Der Burda Verlag verweist dagegen auf seine starken Marken, die sich einigermaßen stabil bei Anzeigenkunden halten. Dazu würden „Bunte“, „Freundin“, „Instyle“ und „Guter Rat“ gehören, besonders aber „Focus Money“ und „Focus Schule“. „Unternehmen wollen auch in schwierigen Zeiten bei den starken Marken weiterhin vertreten sein“, sagt Sprecher Nikolaus von der Decken, ohne konkreten Zahlen zu den Erlösen zu nennen.

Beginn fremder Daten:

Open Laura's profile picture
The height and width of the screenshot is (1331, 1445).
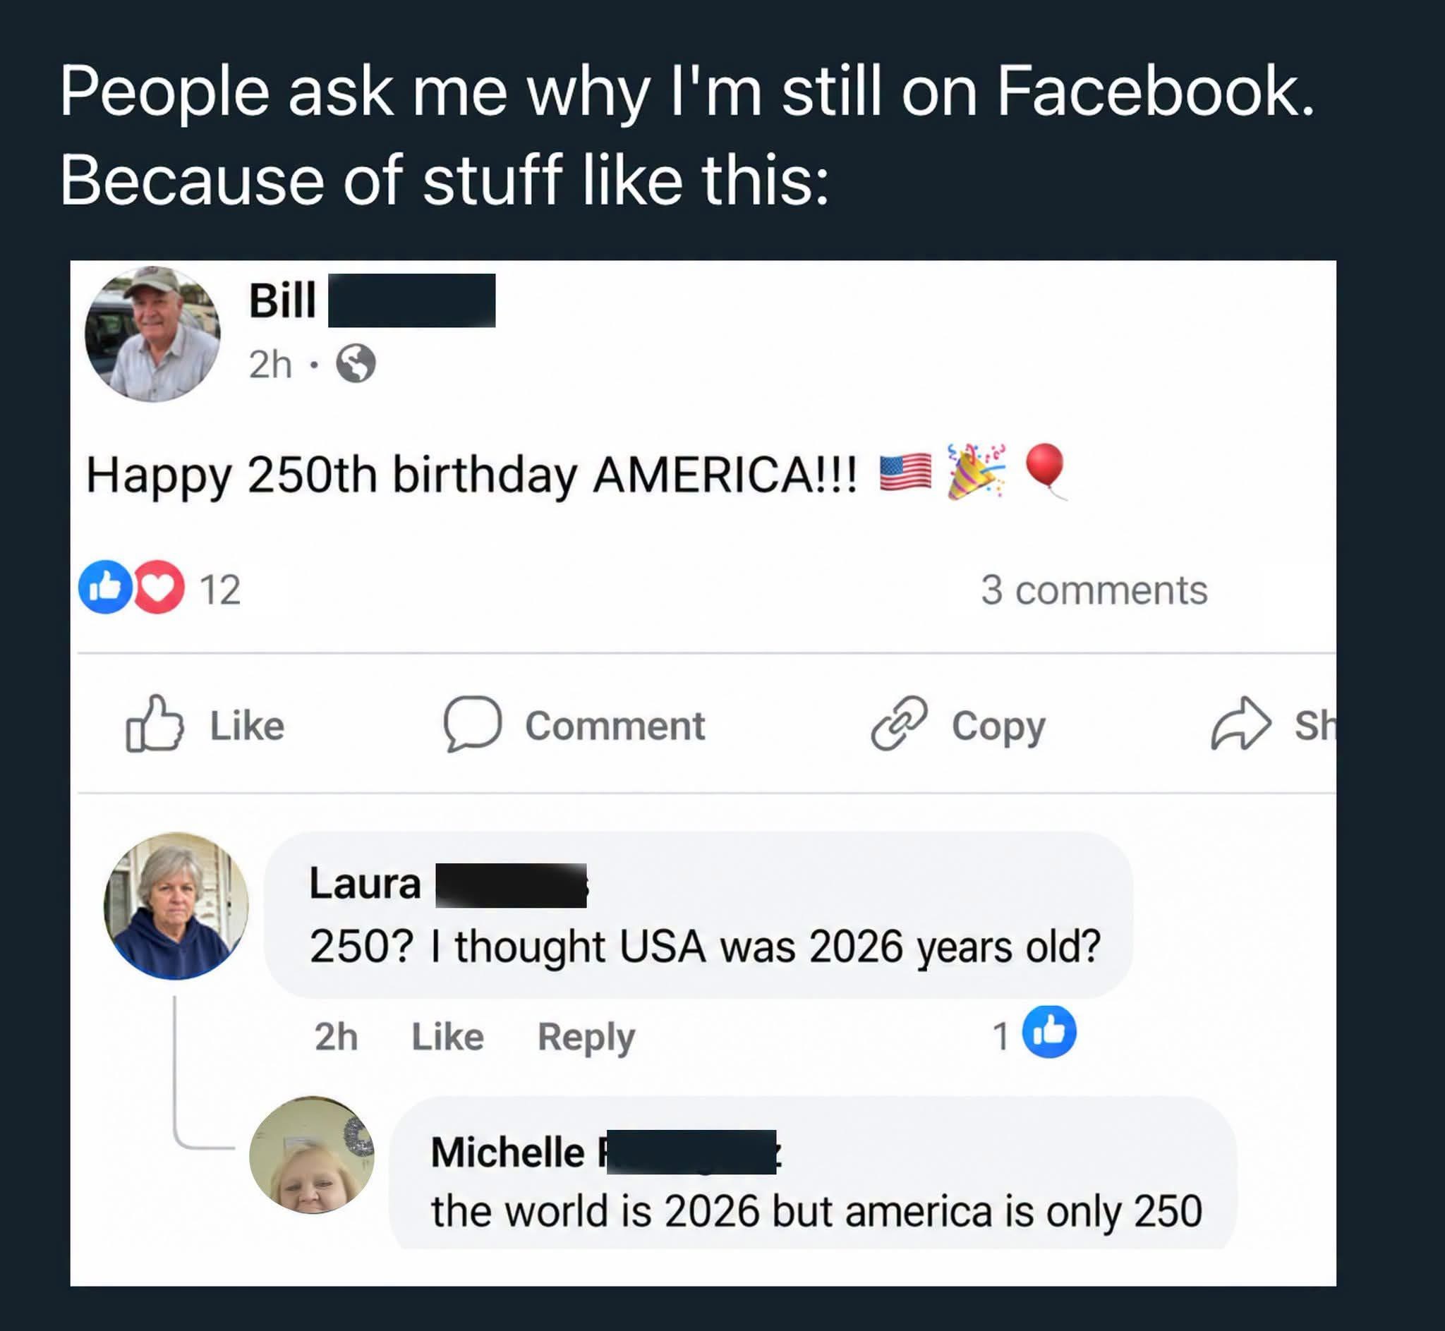(x=176, y=905)
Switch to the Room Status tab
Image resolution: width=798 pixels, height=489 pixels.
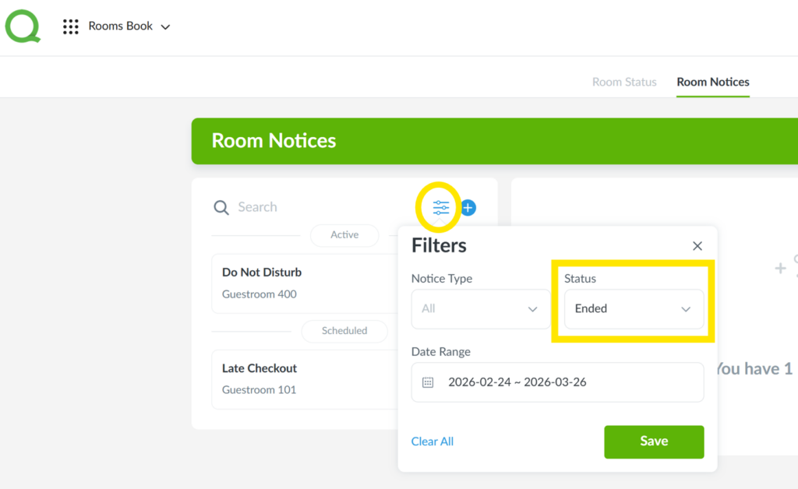click(624, 82)
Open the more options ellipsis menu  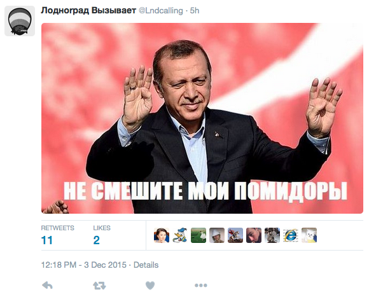point(201,286)
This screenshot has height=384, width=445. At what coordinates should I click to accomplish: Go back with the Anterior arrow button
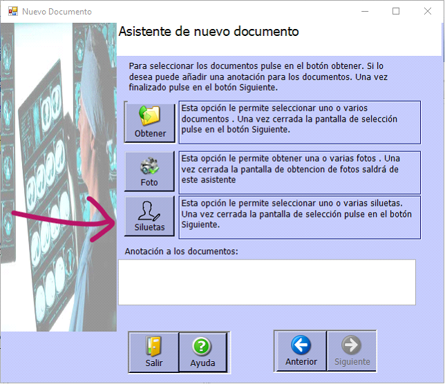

Etwas krisenresistenter gibt sich auch die Motor-Presse Stuttgart mit ihren über 150 Spezialzeitschriften, darunter der Klassiker „Auto, Motor und Sport“ oder „Men’s Health“. Selbst wenn sich die Auflagen der Motorzeitschriften wie die der Zeitschriften allgemein leicht rückläufig entwickelt haben – nach wie vor sei der Bereich Sport und Freizeit sehr stabil, sagt Geschäftsführer Friedrich Wehrle. „Dieses Themenfeld zeigt sich sowohl auf dem Vertriebs- als auch auf dem Anzeigenmarkt bislang weitgehend krisenresistent, weil diese Entwicklung auf einem gesellschaftlichen Trend basiert, der von kurzfristigen konjunkturellen Einflüssen relativ unbeeinflusst bleibt.“
Dank Gesundheits- und Fitnessbewusstsein, Reportagen und Läufer-Service also habe zum Beispiel das Magazin „Runner’s World“ mit 57 722 verkauften Exemplaren im allgemein schlechten vierten Quartal erneut seine Auflage steigern können, so Wehrle, das fünfte Quartal in Folge. Andere Titel wie „Mountain Bike (64 148 verkaufte Exemplare) liegen seit längerem stabil im Vertriebsmarkt, ebenso wie „Outdoor“ (31 677) und „Klettern“ (15 113), die im vierten Quartal 2008 jeweils zulegen konnten. Mit Prognosen für das laufende Jahr tue man sich allerdings schwer. Viele Werbeinvestitionen seien noch nicht endgültig geplant oder nicht freigegeben, sagt Wehrle. „So viel Unsicherheit war noch nie.“
Das ist für die Verlage, die Publikums- und Spezialzeitschriften zwar alles noch nicht der Himmel auf Erden. Aber immerhin, auch die Bundesregierung hat in der Krise schon etwas für den Markt getan. Da mit der Abwrackprämie auch der Autoverkauf langsam wieder zulegt, dürfte sich das Flaggschiff der Motor-Presse, die Zeitschrift „Auto, Motor und Sport“, weiter stabilisieren.